Stored data entries
☆ ☆ ☆ ☆ ☆
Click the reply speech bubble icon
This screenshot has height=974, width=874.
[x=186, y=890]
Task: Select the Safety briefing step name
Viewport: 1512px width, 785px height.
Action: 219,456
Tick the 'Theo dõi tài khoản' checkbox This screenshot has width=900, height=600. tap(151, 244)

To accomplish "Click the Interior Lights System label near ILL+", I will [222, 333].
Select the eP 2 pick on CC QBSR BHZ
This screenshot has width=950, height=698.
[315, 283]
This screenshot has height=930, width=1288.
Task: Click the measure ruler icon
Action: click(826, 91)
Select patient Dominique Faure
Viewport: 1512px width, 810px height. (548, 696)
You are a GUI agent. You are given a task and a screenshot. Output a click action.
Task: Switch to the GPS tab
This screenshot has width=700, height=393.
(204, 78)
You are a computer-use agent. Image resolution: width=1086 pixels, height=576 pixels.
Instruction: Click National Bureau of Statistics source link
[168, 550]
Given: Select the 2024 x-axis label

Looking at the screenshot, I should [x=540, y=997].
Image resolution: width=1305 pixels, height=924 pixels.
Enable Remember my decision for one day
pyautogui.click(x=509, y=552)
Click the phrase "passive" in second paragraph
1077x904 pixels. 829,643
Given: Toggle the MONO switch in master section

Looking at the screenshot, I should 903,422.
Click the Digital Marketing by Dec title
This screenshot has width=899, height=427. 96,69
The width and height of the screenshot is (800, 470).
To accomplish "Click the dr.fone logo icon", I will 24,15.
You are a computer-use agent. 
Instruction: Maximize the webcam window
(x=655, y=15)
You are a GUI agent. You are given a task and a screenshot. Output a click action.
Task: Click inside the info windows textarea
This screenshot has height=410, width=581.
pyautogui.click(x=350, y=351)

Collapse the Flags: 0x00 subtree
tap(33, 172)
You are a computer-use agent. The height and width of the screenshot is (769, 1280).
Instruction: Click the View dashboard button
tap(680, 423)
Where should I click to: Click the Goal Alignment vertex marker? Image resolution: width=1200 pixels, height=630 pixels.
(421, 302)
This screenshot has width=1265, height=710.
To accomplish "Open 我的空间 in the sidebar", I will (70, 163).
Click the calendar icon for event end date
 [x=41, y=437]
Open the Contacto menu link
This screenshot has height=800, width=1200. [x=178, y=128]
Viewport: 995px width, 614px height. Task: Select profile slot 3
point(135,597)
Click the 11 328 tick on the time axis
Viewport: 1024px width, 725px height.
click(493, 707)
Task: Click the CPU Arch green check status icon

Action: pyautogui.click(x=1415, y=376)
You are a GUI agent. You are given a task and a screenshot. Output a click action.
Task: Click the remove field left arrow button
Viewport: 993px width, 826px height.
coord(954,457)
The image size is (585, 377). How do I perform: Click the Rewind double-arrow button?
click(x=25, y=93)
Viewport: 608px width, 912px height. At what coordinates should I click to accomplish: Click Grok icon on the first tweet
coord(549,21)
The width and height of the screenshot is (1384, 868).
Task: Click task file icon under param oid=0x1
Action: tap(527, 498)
☆ ☆ ☆ ☆ ☆
Assignment:
Transcribe, exactly as written, all lines of the entries above from the first to the one containing "Task: Click inside the info windows textarea", and no more.

Response for this exercise:
Click the reply speech bubble icon
This screenshot has height=974, width=874.
[x=186, y=890]
Task: Select the Safety briefing step name
Viewport: 1512px width, 785px height.
Action: 219,456
Tick the 'Theo dõi tài khoản' checkbox This screenshot has width=900, height=600. tap(151, 244)

To accomplish "Click the Interior Lights System label near ILL+", I will [222, 333].
Select the eP 2 pick on CC QBSR BHZ
This screenshot has width=950, height=698.
[315, 283]
This screenshot has height=930, width=1288.
Task: Click the measure ruler icon
Action: click(826, 91)
Select patient Dominique Faure
Viewport: 1512px width, 810px height. (548, 696)
You are a GUI agent. You are given a task and a screenshot. Output a click action.
Task: Switch to the GPS tab
This screenshot has width=700, height=393.
(204, 78)
You are a computer-use agent. Image resolution: width=1086 pixels, height=576 pixels.
Instruction: Click National Bureau of Statistics source link
[168, 550]
Given: Select the 2024 x-axis label

Looking at the screenshot, I should [x=540, y=997].
Image resolution: width=1305 pixels, height=924 pixels.
Enable Remember my decision for one day
pyautogui.click(x=509, y=552)
Click the phrase "passive" in second paragraph
1077x904 pixels. 829,643
Given: Toggle the MONO switch in master section

Looking at the screenshot, I should 903,422.
Click the Digital Marketing by Dec title
This screenshot has width=899, height=427. 96,69
The width and height of the screenshot is (800, 470).
To accomplish "Click the dr.fone logo icon", I will 24,15.
You are a computer-use agent. 
Instruction: Maximize the webcam window
(x=655, y=15)
You are a GUI agent. You are given a task and a screenshot. Output a click action.
Task: Click inside the info windows textarea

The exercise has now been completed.